::: DATA SECTION

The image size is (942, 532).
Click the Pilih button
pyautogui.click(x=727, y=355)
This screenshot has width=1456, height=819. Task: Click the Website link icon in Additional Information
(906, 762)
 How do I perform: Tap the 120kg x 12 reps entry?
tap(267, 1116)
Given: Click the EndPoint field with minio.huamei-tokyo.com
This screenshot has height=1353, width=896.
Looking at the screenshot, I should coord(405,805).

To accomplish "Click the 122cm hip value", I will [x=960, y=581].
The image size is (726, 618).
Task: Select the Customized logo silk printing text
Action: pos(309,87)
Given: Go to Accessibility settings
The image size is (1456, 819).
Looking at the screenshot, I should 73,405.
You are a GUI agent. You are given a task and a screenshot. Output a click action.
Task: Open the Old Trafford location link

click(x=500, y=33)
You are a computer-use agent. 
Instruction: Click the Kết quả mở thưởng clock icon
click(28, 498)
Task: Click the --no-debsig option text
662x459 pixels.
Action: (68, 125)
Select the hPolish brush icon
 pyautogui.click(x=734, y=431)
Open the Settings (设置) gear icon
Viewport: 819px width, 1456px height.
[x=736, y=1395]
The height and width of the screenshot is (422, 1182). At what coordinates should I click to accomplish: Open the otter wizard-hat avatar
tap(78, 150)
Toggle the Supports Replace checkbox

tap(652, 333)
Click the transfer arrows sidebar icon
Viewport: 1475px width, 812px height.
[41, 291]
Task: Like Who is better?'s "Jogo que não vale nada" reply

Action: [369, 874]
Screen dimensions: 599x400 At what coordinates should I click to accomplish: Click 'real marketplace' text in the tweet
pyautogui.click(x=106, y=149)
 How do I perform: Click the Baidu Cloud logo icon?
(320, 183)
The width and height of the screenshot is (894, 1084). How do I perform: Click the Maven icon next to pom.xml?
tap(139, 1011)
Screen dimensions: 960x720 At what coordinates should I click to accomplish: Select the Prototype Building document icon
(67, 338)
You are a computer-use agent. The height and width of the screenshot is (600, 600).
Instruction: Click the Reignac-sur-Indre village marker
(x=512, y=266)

::::::

WHAT IS EXPECTED: The expected output is the run of lines from the one that includes "Instruction: Click the Reignac-sur-Indre" through the end of the listing above, exactly as they stand.

TASK OUTPUT:
Instruction: Click the Reignac-sur-Indre village marker
(x=512, y=266)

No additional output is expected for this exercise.